Можно было скинуть халат и надеть платье прямо на чердаке, но Виктории захотелось полюбоваться на себя в зеркало, поэтому она спустила коробку вниз, на второй этаж. И хорошо, что спустила, потому что, обнаружив платье изрезанным на ленты разной ширины, испугалась настолько, что почувствовала слабость и противную дрожь в коленях. Вряд ли в таком состоянии она смогла бы благополучно спуститься с чердака по приставной лестнице. Непременно свалилась бы и что-нибудь себе сломала.

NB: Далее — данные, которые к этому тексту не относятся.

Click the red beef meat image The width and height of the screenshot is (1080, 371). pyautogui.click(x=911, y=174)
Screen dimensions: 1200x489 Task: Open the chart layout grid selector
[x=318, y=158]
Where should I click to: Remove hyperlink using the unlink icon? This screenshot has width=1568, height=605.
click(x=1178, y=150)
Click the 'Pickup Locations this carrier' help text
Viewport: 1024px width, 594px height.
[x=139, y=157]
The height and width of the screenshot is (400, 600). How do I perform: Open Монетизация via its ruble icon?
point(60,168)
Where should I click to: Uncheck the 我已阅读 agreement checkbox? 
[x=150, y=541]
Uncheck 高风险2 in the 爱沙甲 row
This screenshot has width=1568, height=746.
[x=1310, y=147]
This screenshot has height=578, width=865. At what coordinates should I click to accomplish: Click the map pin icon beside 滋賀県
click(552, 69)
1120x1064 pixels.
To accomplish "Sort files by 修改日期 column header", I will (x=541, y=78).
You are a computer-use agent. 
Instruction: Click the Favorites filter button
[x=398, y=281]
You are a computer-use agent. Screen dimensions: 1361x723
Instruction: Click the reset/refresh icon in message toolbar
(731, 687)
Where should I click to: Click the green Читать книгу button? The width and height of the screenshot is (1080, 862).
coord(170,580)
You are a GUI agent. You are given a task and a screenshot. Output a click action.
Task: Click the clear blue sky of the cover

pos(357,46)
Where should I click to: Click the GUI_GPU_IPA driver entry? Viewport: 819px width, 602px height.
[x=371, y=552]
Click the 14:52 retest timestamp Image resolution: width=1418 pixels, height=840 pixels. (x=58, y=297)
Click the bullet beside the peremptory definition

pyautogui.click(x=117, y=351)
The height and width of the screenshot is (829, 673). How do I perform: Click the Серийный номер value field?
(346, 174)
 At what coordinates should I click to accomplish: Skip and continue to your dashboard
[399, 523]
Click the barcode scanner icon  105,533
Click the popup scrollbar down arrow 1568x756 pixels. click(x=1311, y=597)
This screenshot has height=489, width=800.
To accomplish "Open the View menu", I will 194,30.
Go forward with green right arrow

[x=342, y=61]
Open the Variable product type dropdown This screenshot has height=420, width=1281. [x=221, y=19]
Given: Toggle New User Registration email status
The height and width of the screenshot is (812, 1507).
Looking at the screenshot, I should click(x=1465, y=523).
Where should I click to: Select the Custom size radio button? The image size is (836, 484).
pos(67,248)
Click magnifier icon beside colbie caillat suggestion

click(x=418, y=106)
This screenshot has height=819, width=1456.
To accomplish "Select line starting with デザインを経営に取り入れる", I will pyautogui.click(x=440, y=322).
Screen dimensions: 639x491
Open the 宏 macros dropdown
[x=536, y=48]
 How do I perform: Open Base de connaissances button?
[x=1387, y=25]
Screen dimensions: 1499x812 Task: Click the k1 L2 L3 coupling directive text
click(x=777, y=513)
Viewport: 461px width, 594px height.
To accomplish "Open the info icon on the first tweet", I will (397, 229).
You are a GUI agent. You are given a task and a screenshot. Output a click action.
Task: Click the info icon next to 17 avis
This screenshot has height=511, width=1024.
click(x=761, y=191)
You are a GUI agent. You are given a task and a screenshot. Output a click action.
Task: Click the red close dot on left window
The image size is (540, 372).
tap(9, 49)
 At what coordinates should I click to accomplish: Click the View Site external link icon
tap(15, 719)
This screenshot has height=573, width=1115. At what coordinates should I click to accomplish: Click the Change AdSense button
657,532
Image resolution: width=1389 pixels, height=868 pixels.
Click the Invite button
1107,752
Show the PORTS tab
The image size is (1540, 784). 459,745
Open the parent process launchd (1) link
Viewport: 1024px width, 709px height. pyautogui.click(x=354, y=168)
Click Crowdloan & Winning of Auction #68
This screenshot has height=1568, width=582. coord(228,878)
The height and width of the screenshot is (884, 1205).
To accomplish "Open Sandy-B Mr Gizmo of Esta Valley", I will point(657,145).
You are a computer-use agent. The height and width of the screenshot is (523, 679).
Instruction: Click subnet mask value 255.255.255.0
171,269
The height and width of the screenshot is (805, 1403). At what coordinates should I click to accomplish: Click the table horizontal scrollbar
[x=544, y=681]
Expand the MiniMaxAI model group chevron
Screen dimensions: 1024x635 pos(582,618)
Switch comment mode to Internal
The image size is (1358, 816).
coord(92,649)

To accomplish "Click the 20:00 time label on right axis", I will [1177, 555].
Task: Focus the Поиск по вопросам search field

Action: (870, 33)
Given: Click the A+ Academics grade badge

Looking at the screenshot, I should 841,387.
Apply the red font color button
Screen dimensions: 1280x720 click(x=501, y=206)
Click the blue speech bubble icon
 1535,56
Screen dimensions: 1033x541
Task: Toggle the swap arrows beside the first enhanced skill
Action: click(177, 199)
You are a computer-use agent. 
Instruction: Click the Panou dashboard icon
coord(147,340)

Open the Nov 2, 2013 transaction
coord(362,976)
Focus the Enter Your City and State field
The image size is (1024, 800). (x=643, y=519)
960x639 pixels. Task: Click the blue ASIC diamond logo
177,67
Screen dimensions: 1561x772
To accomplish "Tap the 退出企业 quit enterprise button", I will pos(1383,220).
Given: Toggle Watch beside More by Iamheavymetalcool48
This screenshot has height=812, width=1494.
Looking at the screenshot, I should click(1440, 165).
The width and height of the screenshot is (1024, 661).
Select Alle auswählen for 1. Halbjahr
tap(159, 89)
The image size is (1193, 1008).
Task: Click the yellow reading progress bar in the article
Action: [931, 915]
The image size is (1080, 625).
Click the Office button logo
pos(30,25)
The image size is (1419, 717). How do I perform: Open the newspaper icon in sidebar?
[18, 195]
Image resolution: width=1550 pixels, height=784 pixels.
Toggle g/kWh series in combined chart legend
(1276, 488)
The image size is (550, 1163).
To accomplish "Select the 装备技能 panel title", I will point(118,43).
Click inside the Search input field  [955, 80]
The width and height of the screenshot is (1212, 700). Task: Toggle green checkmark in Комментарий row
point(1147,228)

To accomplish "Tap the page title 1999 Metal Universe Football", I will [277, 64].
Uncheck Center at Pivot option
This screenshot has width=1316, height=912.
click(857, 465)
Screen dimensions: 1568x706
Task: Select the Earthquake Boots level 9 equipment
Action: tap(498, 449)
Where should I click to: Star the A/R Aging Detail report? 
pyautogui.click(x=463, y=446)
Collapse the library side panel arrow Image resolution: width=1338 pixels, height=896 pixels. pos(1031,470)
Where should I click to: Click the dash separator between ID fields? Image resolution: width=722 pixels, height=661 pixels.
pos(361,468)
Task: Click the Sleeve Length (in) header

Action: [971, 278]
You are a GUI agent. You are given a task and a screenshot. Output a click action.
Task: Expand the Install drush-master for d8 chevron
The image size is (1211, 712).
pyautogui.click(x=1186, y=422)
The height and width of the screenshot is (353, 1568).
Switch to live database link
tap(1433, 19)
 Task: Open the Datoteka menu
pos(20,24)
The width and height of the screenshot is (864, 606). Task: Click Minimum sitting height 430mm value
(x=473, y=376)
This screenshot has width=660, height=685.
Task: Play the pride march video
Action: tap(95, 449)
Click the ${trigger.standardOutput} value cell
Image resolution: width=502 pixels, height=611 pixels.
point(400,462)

Платье было изрезано обстоятельно, ножницами или острым ножом, сверху донизу, от лифа до подола. Собственно, то, что лежало в коробке, уже нельзя было называть платьем. Виктория зачем-то разложила обрезки на кровати, собирая из них платье, как пазл из кусочков, и убедилась, что ничего не пропало, все было здесь. Постояв с минуту около своего пазла, она рухнула на него, потому что ноги окончательно отказали, и горько заплакала. У нее не было сомнений в том, кто мог это сделать. Конечно же, сама она. Кому же еще? Но зачем? И, главное, когда?

Вот тут-то и пришлось взглянуть в глаза реальности, сложить вместе справочник, папку с документами, платье, осознать, что столкнулась с проблемой и полезть в Интернет за сведениями. Амнезия на нервной почве ответила на вопрос «как?», но вопрос «зачем?» некоторое время оставался открытым и пугал больше, чем сама амнезия. Одно дело папку с документами с места на место переложить и совсем другое, испортить собственное платье. Хорошенько пораскинув мозгами, Виктория объяснила все так. Развод был болезненным, поэтому все, что напоминало о Константине, ей хотелось поскорее забыть. Папку она упрятала подальше, потому что в ней лежало свидетельство о разводе, платье изрезала, чтобы больше никогда не надевать (почему не выбросила его это уже другой вопрос, на который ответа искать не хотелось), а справочник по семейному праву читала для того, чтобы набраться полезных знаний на будущее. Не потому что опасалась каких-то проблем с Валеркой, а просто для того, чтобы восполнить пробелы. Все вертелось вокруг развода, как планеты вокруг Солнца. Викторию такое объяснение полностью удовлетворило. Шероховатости она предпочла не замечать. Известно же, что гладко бывает только на бумаге, в жизни без шероховатостей не обойтись, да другой версии у нее не было. К собственному здоровью Виктория относилась с должным вниманием (были на то причины) и всегда считала, что лучше «перебдеть», нежели «недобдеть», но это правило касалось телесных заболеваний, а не психических.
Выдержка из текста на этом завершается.